He keeps moving, walking so softly that if you couldn't see him, you wouldn't know if he was there. It's debatable if he's there anyway; five minutes after meeting him, you get the sense he's not really alive, a ghost in human skin. He stalks through the crowds; the gap between him and them increases, larger and larger until the entire street is abandoned. He likes that. What he's going to do is not for anyone else to see. What he's got to say is not for anyone else to hear.
Finally, he reaches his destination. It's an abandoned building, still bearing the scars of the war fought two decades prior. Nobody's ever moved back in. Nobody's ever even closed the door. He's the only one who'd ever go there, and the whole world knows why. The whole world probably knows why he's going there today, on this, of all days, but he doesn't care. It doesn't matter if they know. It only matters that they don't see. That they don't understand.
He squats down in the centre of the room; the dust has never faded, but the imprints of a chair can be seen. A prison chair, the sort of chair you bind a woman to before you torture her into insanity and then send the pictures to the only man she ever loved. The sort of last-ditch revenge that only comes when you're losing a war you could never win in the first place. He starts to talk; the tone of his voice is indescribable, a mixture of everything they shared, everything they lost, and everything they could have been.
"Hello, Kallen. I think you know why I'm here. Please don't hate me; you should, I know, even more than I already hate myself, but…"
He trails off, but he doesn't cry. Even here, even now, he doesn't cry. He's had twenty-three years to cry. Today, only today, he will not.

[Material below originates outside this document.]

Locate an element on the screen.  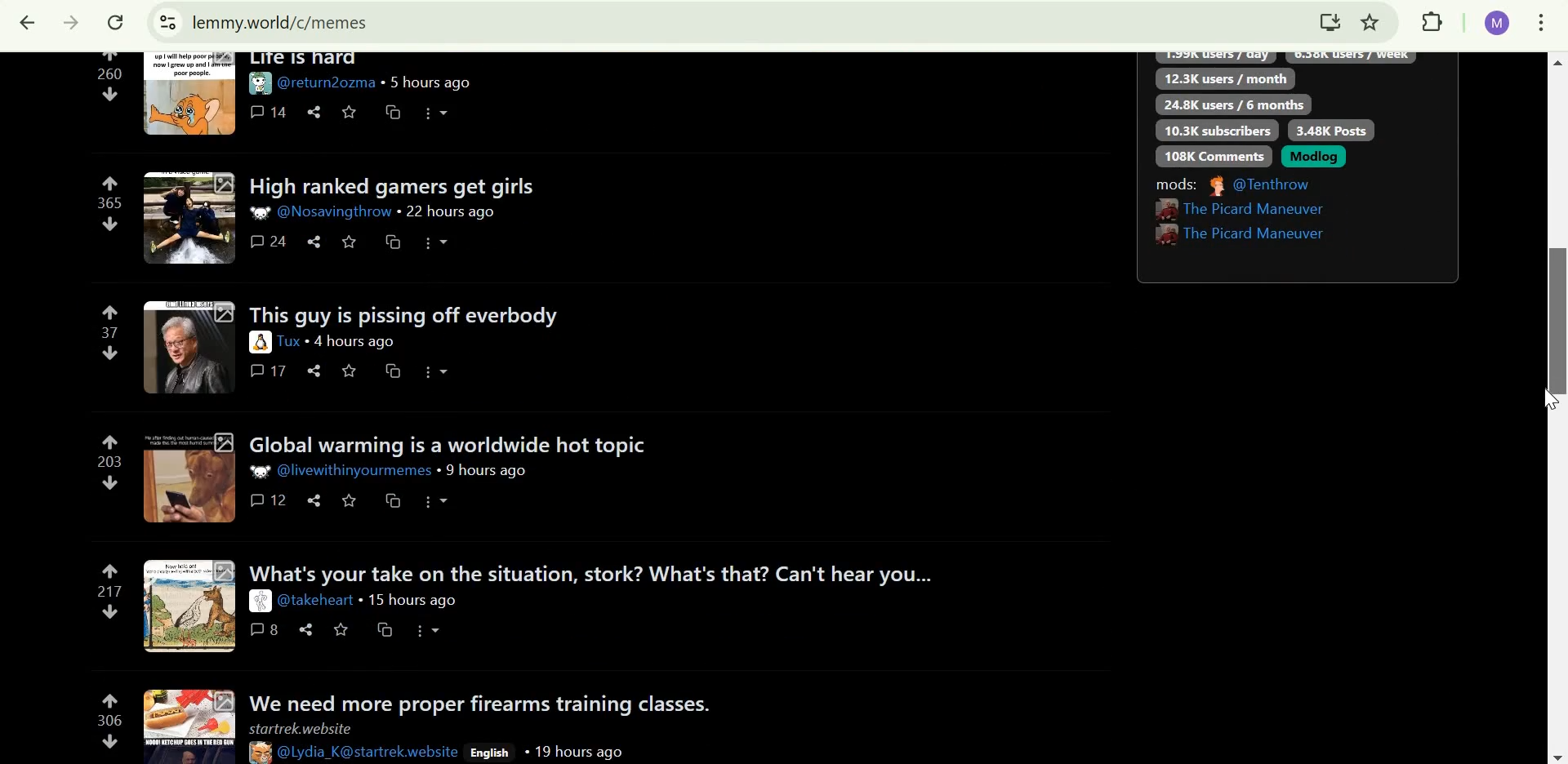
expand here is located at coordinates (187, 347).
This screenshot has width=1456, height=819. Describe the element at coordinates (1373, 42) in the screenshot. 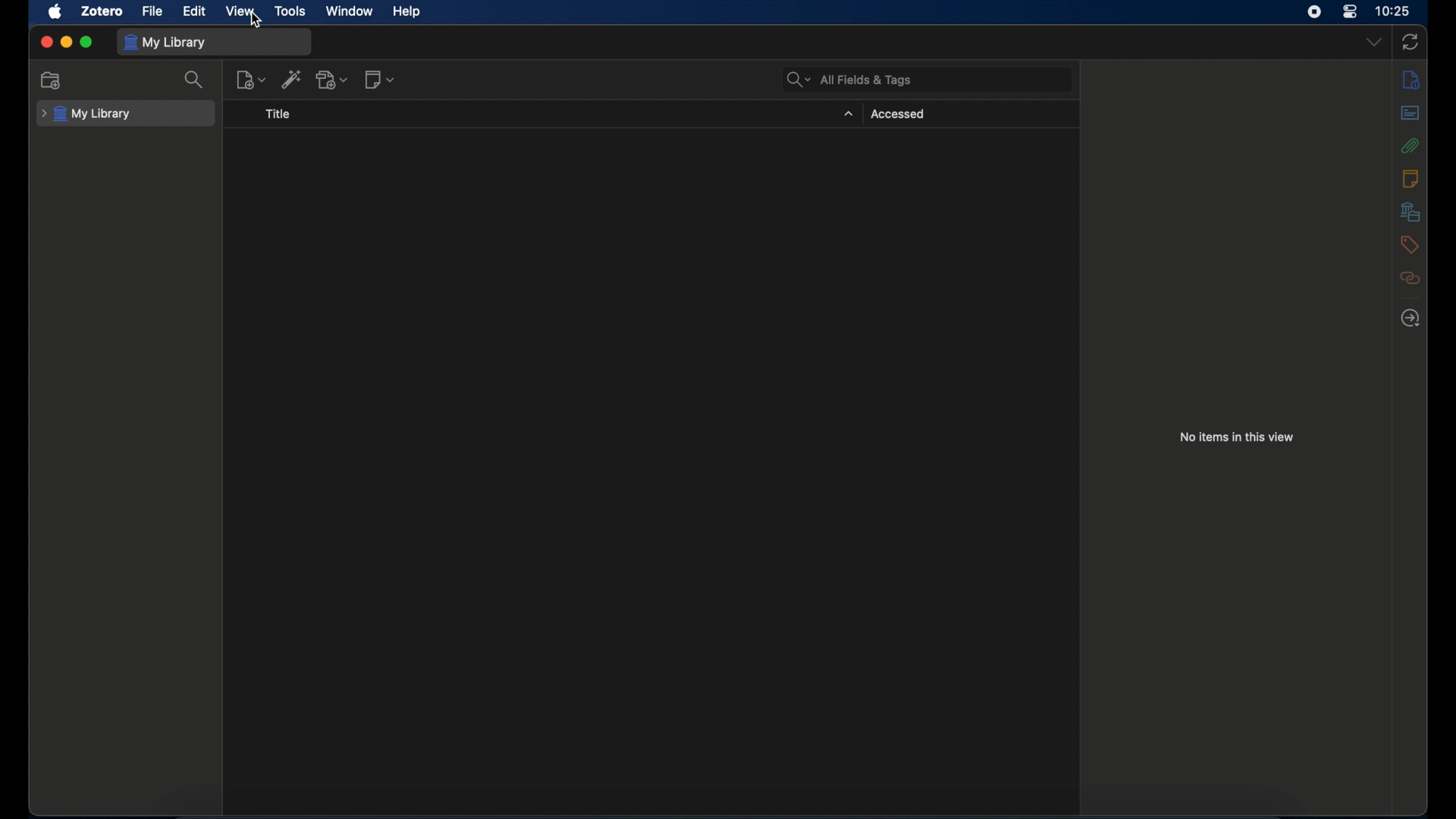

"I'm… gods, why am I even trying to say I'm sorry? Sorry doesn't encompass it. Sorry doesn't mean anything. I could tell you I wished it had been me, that I did everything I could, that I hunted each and every one of them down and by the time I finished they were begging me to do to them what they did to you, but it wouldn't matter. You're… I can't even say it. Twenty-three years. And for every hour, every minute, every second, I've wished you were here. Wished you were next to me. I've turned to talk to you, to ask you something, to order you to take out an enemy Knightmare, but you're never there, and I've never stopped hurting."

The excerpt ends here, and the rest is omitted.